» **Exercise prompt**: The answer must consist of every record below, transcribed exactly.

** Opening Records for this task block **

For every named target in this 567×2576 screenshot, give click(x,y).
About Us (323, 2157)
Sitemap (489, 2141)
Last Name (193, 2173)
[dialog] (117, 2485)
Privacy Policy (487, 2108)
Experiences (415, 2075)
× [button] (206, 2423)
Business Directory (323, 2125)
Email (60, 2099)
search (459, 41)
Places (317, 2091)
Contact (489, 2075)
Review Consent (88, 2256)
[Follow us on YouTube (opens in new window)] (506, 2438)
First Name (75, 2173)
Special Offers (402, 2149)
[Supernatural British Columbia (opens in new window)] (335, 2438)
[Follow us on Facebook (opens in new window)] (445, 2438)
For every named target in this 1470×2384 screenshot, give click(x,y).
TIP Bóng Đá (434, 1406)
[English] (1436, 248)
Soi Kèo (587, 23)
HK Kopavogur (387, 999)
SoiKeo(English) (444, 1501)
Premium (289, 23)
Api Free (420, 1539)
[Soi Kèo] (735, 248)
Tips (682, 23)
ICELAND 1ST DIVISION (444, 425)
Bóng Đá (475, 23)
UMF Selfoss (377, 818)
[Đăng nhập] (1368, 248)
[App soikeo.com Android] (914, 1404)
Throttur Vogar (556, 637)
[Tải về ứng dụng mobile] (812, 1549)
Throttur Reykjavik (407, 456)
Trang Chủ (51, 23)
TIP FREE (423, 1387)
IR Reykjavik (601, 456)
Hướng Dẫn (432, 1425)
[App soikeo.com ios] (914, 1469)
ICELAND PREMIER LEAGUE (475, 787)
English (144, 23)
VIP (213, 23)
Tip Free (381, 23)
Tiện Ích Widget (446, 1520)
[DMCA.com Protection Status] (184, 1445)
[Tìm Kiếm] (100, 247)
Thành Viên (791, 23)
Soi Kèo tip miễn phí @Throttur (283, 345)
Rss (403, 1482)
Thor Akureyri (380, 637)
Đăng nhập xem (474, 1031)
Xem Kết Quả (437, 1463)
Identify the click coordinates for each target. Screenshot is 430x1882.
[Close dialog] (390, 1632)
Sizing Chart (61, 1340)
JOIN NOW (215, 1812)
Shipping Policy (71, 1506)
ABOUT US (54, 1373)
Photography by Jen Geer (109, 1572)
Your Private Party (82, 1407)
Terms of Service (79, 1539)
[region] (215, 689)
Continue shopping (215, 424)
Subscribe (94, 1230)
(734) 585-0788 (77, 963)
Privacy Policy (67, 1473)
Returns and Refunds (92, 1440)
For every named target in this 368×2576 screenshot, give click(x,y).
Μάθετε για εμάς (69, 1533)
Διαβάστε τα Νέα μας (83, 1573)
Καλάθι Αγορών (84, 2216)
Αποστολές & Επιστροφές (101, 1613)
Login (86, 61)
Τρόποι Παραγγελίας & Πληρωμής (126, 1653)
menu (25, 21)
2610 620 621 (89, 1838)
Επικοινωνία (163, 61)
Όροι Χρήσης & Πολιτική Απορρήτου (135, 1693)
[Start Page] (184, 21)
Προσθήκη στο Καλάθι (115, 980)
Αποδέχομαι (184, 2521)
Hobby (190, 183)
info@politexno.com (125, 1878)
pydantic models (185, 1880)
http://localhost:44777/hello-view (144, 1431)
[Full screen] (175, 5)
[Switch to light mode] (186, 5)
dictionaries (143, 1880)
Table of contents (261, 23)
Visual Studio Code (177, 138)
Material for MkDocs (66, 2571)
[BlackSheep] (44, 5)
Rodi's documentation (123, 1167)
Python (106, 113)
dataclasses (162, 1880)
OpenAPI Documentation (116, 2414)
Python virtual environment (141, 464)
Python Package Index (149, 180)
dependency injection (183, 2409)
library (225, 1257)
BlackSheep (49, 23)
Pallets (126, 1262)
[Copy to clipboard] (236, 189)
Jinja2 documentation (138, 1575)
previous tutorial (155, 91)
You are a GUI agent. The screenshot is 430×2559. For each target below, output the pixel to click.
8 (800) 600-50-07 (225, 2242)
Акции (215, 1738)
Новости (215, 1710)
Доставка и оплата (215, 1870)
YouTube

** Closing Records for this task block **

» **Solution below**:
For every named target in this 567×2576 screenshot, give click(x,y).
About Us (323, 2157)
Sitemap (489, 2141)
Last Name (193, 2173)
[dialog] (117, 2485)
Privacy Policy (487, 2108)
Experiences (415, 2075)
× [button] (206, 2423)
Business Directory (323, 2125)
Email (60, 2099)
search (459, 41)
Places (317, 2091)
Contact (489, 2075)
Review Consent (88, 2256)
[Follow us on YouTube (opens in new window)] (506, 2438)
First Name (75, 2173)
Special Offers (402, 2149)
[Supernatural British Columbia (opens in new window)] (335, 2438)
[Follow us on Facebook (opens in new window)] (445, 2438)
For every named target in this 1470×2384 screenshot, give click(x,y).
TIP Bóng Đá (434, 1406)
[English] (1436, 248)
Soi Kèo (587, 23)
HK Kopavogur (387, 999)
SoiKeo(English) (444, 1501)
Premium (289, 23)
Api Free (420, 1539)
[Soi Kèo] (735, 248)
Tips (682, 23)
ICELAND 1ST DIVISION (444, 425)
Bóng Đá (475, 23)
UMF Selfoss (377, 818)
[Đăng nhập] (1368, 248)
[App soikeo.com Android] (914, 1404)
Throttur Vogar (556, 637)
[Tải về ứng dụng mobile] (812, 1549)
Throttur Reykjavik (407, 456)
Trang Chủ (51, 23)
TIP FREE (423, 1387)
IR Reykjavik (601, 456)
Hướng Dẫn (432, 1425)
[App soikeo.com ios] (914, 1469)
ICELAND PREMIER LEAGUE (475, 787)
English (144, 23)
VIP (213, 23)
Tip Free (381, 23)
Tiện Ích Widget (446, 1520)
[DMCA.com Protection Status] (184, 1445)
[Tìm Kiếm] (100, 247)
Thành Viên (791, 23)
Soi Kèo tip miễn phí @Throttur (283, 345)
Rss (403, 1482)
Thor Akureyri (380, 637)
Đăng nhập xem (474, 1031)
Xem Kết Quả (437, 1463)
Identify the click coordinates for each target. Screenshot is 430x1882.
[Close dialog] (390, 1632)
Sizing Chart (61, 1340)
JOIN NOW (215, 1812)
Shipping Policy (71, 1506)
ABOUT US (54, 1373)
Photography by Jen Geer (109, 1572)
Your Private Party (82, 1407)
Terms of Service (79, 1539)
[region] (215, 689)
Continue shopping (215, 424)
Subscribe (94, 1230)
(734) 585-0788 (77, 963)
Privacy Policy (67, 1473)
Returns and Refunds (92, 1440)
For every named target in this 368×2576 screenshot, give click(x,y).
Μάθετε για εμάς (69, 1533)
Διαβάστε τα Νέα μας (83, 1573)
Καλάθι Αγορών (84, 2216)
Αποστολές & Επιστροφές (101, 1613)
Login (86, 61)
Τρόποι Παραγγελίας & Πληρωμής (126, 1653)
menu (25, 21)
2610 620 621 (89, 1838)
Επικοινωνία (163, 61)
Όροι Χρήσης & Πολιτική Απορρήτου (135, 1693)
[Start Page] (184, 21)
Προσθήκη στο Καλάθι (115, 980)
Αποδέχομαι (184, 2521)
Hobby (190, 183)
info@politexno.com (125, 1878)
pydantic models (185, 1880)
http://localhost:44777/hello-view (144, 1431)
[Full screen] (175, 5)
[Switch to light mode] (186, 5)
dictionaries (143, 1880)
Table of contents (261, 23)
Visual Studio Code (177, 138)
Material for MkDocs (66, 2571)
[BlackSheep] (44, 5)
Rodi's documentation (123, 1167)
Python (106, 113)
dataclasses (162, 1880)
OpenAPI Documentation (116, 2414)
Python virtual environment (141, 464)
Python Package Index (149, 180)
dependency injection (183, 2409)
library (225, 1257)
BlackSheep (49, 23)
Pallets (126, 1262)
[Copy to clipboard] (236, 189)
Jinja2 documentation (138, 1575)
previous tutorial (155, 91)
You are a GUI agent. The screenshot is 430×2559. For each target below, output the pixel to click.
8 (800) 600-50-07 (225, 2242)
Акции (215, 1738)
Новости (215, 1710)
Доставка и оплата (215, 1870)
YouTube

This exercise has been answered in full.